Josh Lalor

Personal information
- Full name: Joshua Kendall Lalor
- Born: 2 November 1987 (age 38) Mount Druitt, New South Wales, Australia
- Height: 1.78 m (5 ft 10 in)
- Batting: Right-handed
- Bowling: Left-arm fast-medium
- Role: Bowler

Domestic team information
- 2011/12–2015/16: New South Wales
- 2011/12: Perth Scorchers
- 2012/13–2013/14: Sydney Sixers (squad no. 2)
- 2014/15: Sydney Thunder (squad no. 2)
- 2015/16–2019/20: Brisbane Heat (squad no. 2)
- 2016/17: Cricket Australia XI
- 2020/21: Melbourne Renegades (squad no. 11)
- FC debut: 25 November 2011 New South Wales v Western Australia
- Last FC: 6 November 2015 New South Wales v Victoria
- LA debut: 20 November 2011 New South Wales v Queensland
- Last LA: 6 October 2014 New South Wales v Queensland

Career statistics
| Competition | FC | LA | T20 |
| Matches | 9 | 7 | 65 |
| Runs scored | 94 | 45 | 140 |
| Batting average | 13.42 | 22.50 | 7.77 |
| 100s/50s | 0/0 | 0/0 | 0/0 |
| Top score | 29* | 26 | 14 |
| Balls bowled | 1,403 | 408 | 1,318 |
| Wickets | 22 | 5 | 66 |
| Bowling average | 35.81 | 79.20 | 27.96 |
| 5 wickets in innings | 1 | 0 | 1 |
| 10 wickets in match | 0 | 0 | 0 |
| Best bowling | 5/97 | 2/60 | 5/26 |
| Catches/stumpings | 0/– | 3/– | 20/– |
- Source: CricInfo, 22 October 2022

= Josh Lalor =

Australian cricketer

Joshua Kendall Lalor (born 2 November 1987) is an Australian cricketer who plays for New South Wales and Melbourne Renegades.

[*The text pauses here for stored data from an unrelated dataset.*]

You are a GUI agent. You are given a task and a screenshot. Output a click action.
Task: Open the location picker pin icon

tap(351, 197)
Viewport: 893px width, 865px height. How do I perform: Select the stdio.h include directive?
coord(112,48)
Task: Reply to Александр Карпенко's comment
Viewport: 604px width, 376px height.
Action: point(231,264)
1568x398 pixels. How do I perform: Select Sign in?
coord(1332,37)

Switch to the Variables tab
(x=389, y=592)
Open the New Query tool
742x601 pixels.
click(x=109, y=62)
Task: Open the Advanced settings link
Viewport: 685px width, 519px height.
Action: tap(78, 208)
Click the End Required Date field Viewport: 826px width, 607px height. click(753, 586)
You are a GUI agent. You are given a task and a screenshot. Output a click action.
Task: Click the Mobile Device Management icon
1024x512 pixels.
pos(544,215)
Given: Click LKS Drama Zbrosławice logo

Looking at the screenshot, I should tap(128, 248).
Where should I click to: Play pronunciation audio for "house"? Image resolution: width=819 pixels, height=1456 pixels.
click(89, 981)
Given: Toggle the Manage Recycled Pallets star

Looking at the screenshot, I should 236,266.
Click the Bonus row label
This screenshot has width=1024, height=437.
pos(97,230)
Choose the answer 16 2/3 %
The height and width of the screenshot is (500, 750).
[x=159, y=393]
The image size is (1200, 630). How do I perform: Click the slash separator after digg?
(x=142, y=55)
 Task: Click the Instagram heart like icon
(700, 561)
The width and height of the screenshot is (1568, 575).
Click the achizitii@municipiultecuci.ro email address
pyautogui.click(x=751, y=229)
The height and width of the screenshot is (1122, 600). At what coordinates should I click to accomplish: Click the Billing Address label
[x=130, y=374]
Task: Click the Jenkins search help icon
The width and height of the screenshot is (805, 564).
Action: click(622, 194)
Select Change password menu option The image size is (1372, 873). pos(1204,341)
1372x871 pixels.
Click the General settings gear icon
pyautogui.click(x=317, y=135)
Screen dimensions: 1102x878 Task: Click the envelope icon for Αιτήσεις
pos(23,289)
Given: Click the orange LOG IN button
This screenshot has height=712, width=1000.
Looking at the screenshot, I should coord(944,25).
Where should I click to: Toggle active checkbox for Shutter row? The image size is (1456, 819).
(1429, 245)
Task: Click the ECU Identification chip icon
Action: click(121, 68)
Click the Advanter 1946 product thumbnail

Lalor, who has Aboriginal Australian ancestry, was born in Mount Druitt, New South Wales. He is a marketing graduate of the University of Western Sydney.

==Playing career==
Lalor made his debut for New South Wales in a List A match on 20 November 2011, making his first-class debut five days later. In the T20 Big Bash League, Lalor has represented five different teams including the Perth Scorchers, the Sydney Sixers, the Sydney Thunder, and the Brisbane Heat. During the 2018–19 Big Bash League season, while playing for the Heat, Lalor took a hat trick against the Perth Scorchers on 1 February 2019.